For the smallest or least profitable firms—those reporting annual profits of $400,000 or less to the Internal Revenue Service—the U.S. income-tax rate would fall to 18% under the House proposal. Companies making up to $5 million a year would top out at the current rate of 21%. Most of corporate tax revenue, however, comes from large companies. Most small businesses are structured so they don’t pay the corporate tax at all and pay taxes through their owners’ individual returns.
Perhaps most significantly for multinational businesses, the House proposal would largely keep existing rules for taxing the foreign profits of U.S. companies. It would raise the rate applied to profits earned in low-tax jurisdictions but keep it lower than the U.S. rate. The amount of income that can be shielded from the tax based on tangible assets would also shrink.
President Biden’s proposal would replace a 2017 deduction meant to reward profits on exports—called foreign-derived intangible income, or FDII—with different incentives. By contrast, the House bill keeps the existing structure but reduces the benefit.

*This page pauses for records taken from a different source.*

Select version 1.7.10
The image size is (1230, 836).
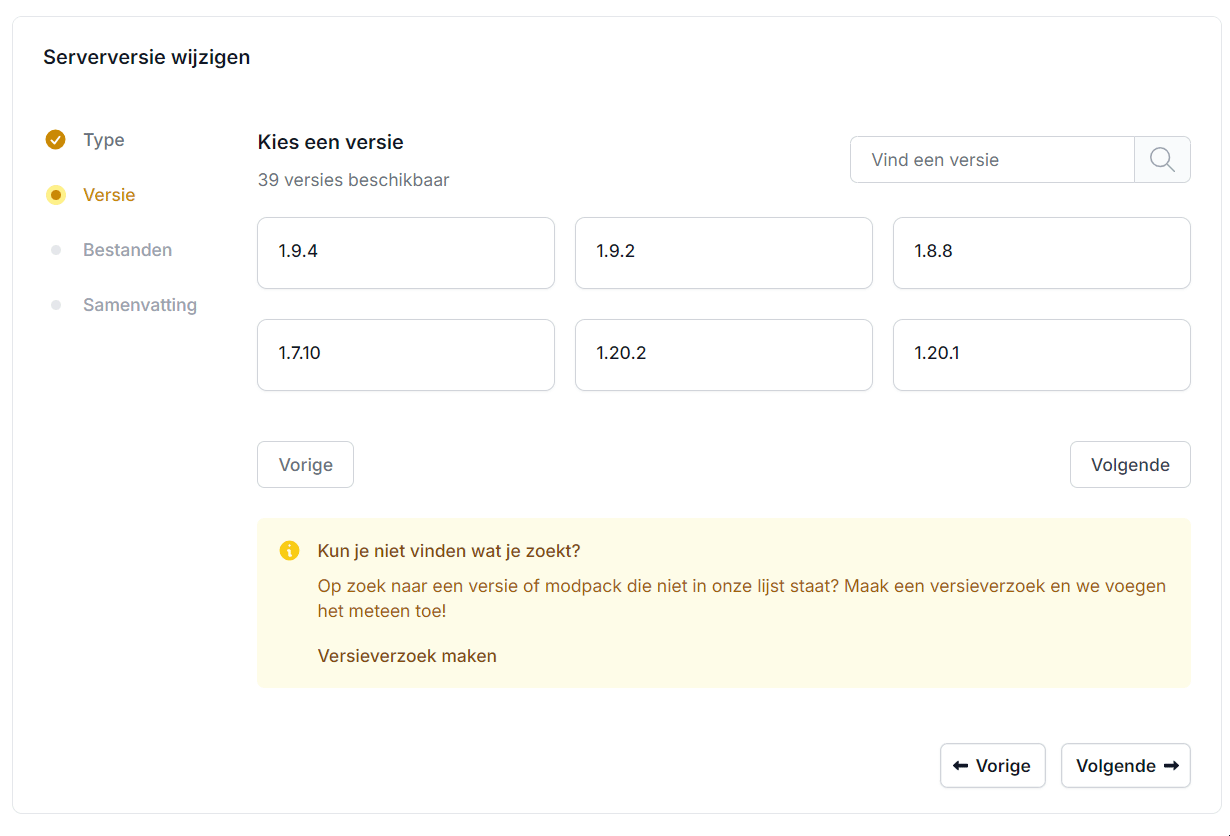(405, 355)
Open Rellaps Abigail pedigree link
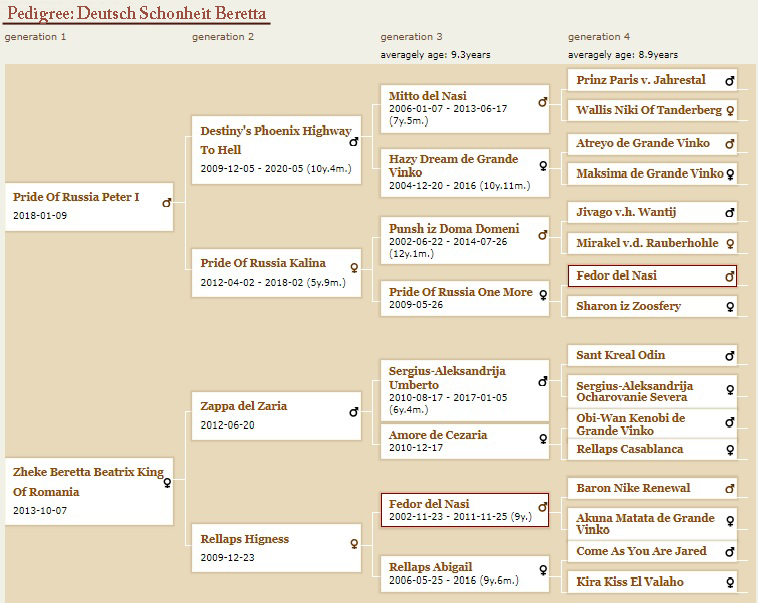Viewport: 758px width, 603px height. pos(430,567)
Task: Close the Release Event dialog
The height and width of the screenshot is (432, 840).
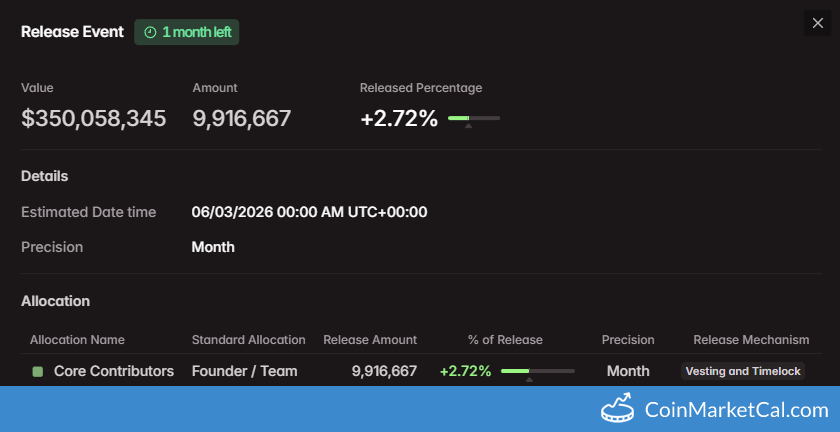Action: 817,24
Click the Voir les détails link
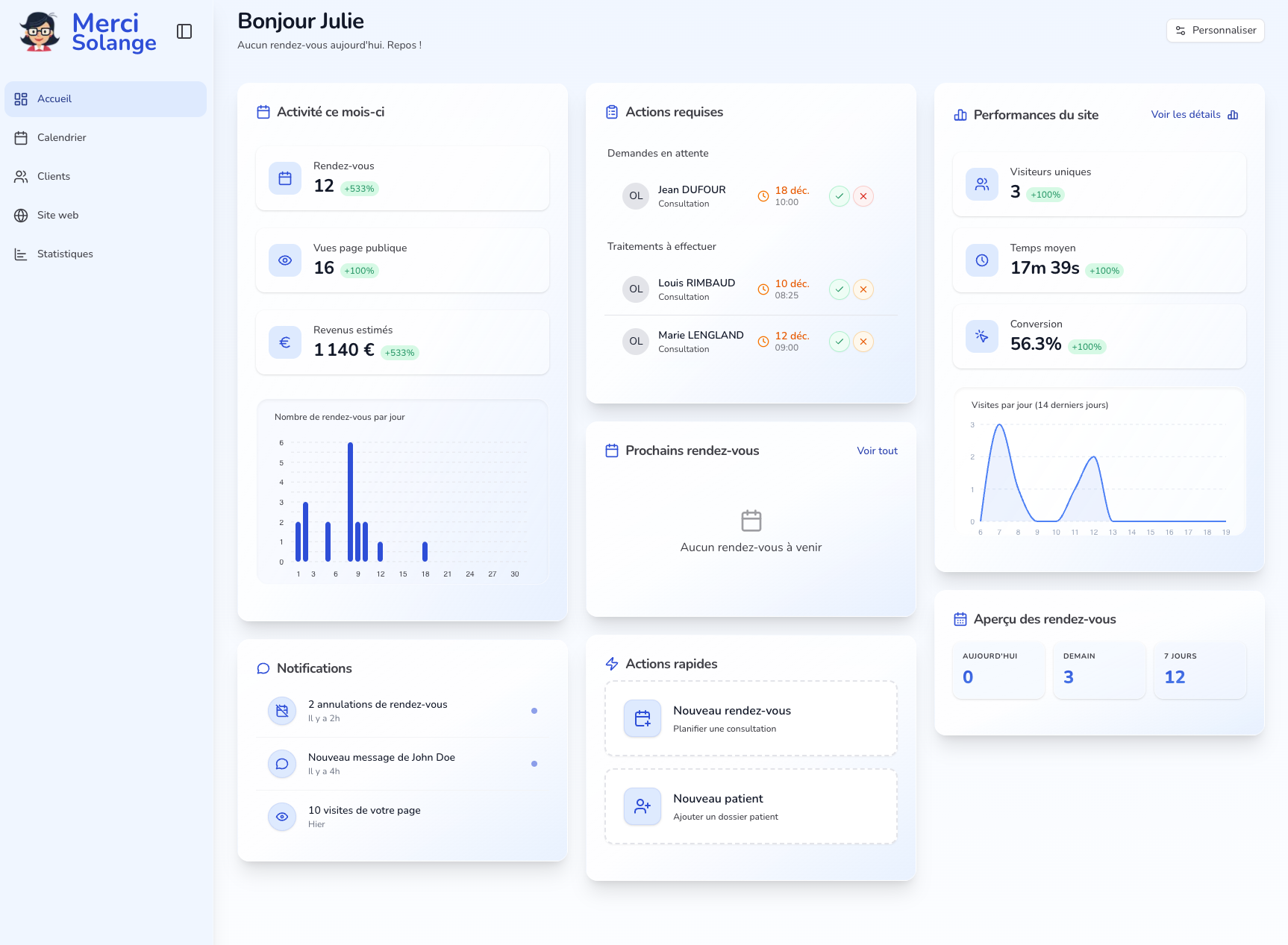 (x=1194, y=115)
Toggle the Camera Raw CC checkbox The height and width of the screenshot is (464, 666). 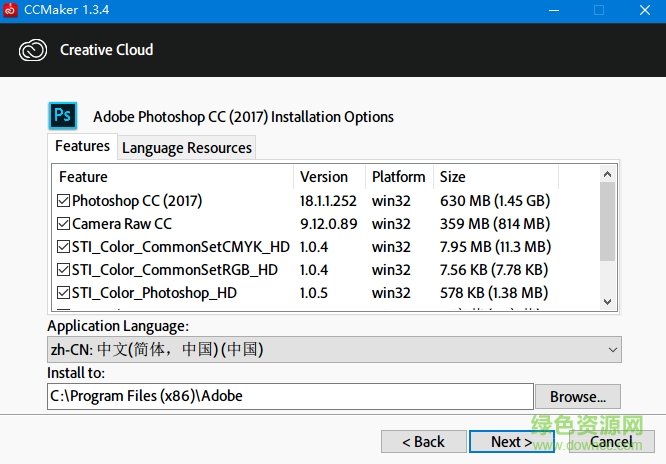pos(64,224)
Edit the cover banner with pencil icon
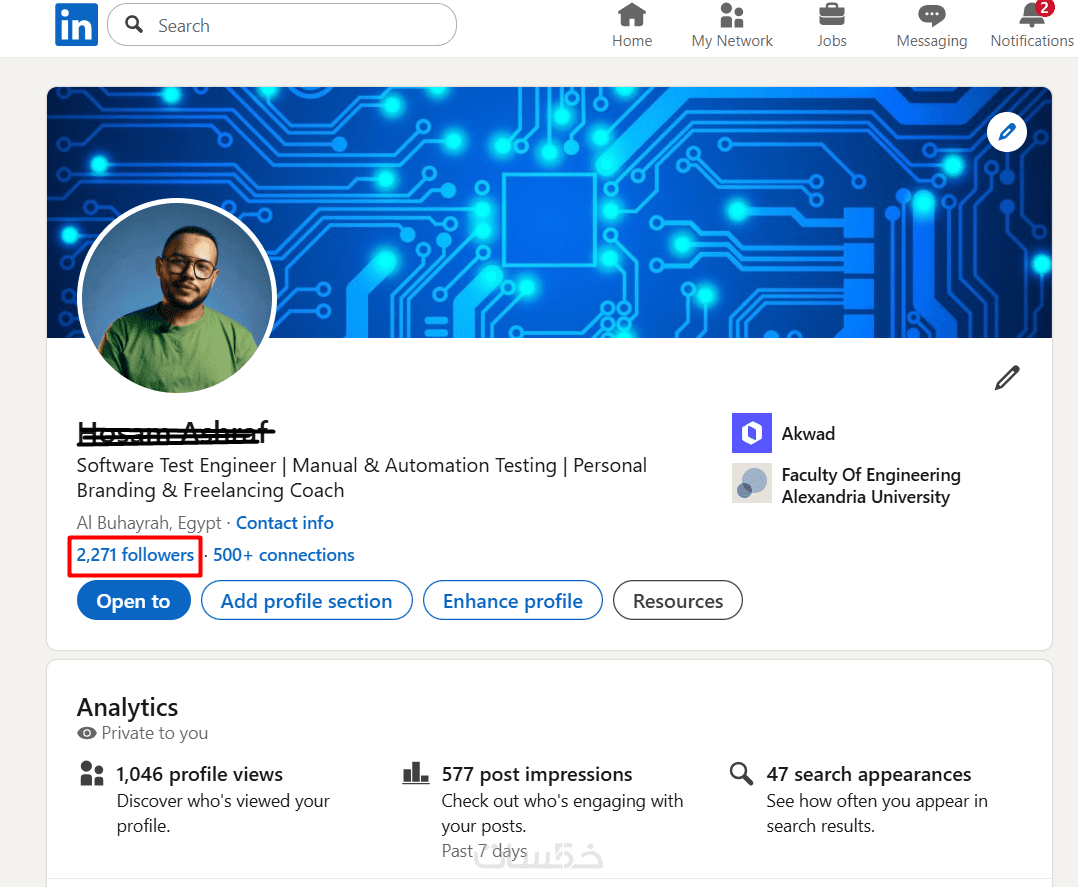This screenshot has width=1078, height=887. pyautogui.click(x=1006, y=131)
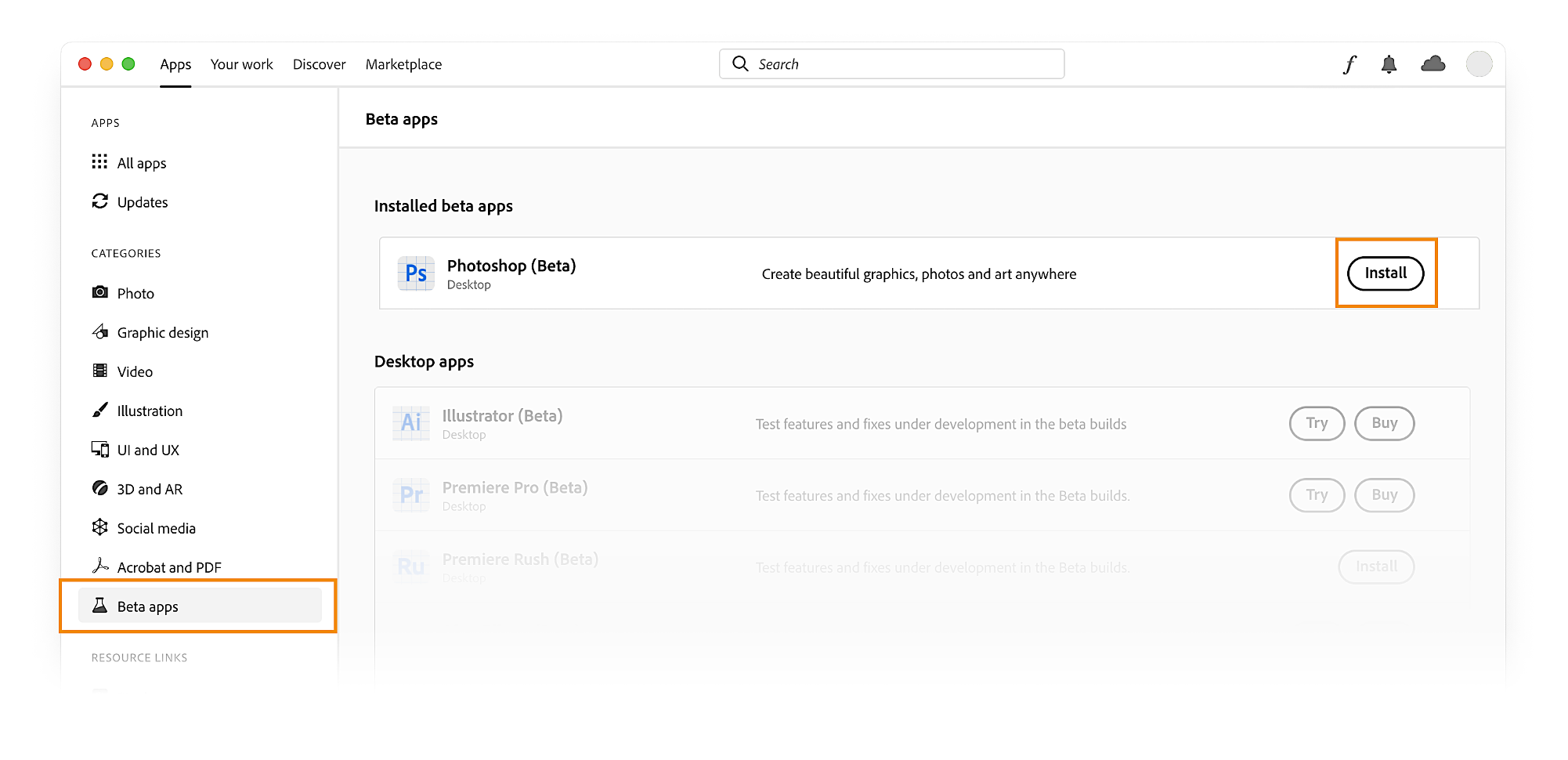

“This House proposal is tweaking those provisions that came out of the 2017 tax reform, not another full-scale overhaul,” said Monika Loving, international tax services national practice leader for BDO.
A key factor that corporate tax professionals are watching: the gap between the domestic tax rate and the lower U.S. tax on global income. The wider the gap, the greater the incentive to move production overseas—but as the gap narrows, U.S. companies become less competitive in foreign markets, Mr. Solomon of Steptoe & Johnson said.
However, if other countries follow the U.S. lead and also adopt global minimum tax rates of similar size—something the Biden administration is encouraging—the disadvantage could be minimized, Mr. Solomon said.
Although the Democratic proposals generally raise the domestic rate, they also raise the cost of generating profits in low-tax jurisdictions, said Chye-Ching Huang, executive director of the Tax Law Center at New York University. “The direction these proposals are going is to reduce the gap.”
Taken together, the tax proposal’s many moving parts could wind up widening the gap, the Financial Accountability and Corporate Transparency Coalition, a Washington-based group critical of corporate tax avoidance, says. For example, a provision in the House proposal would give companies more credit for the foreign taxes they pay, offsetting a portion of the global minimum tax.
But the same complexity means companies must carefully model tax decisions rather than work from the rates themselves, the industrial-company tax executive said. “What gets subject to tax has very little to do with the intent of the provision and very much to do with the intricacies,” he said.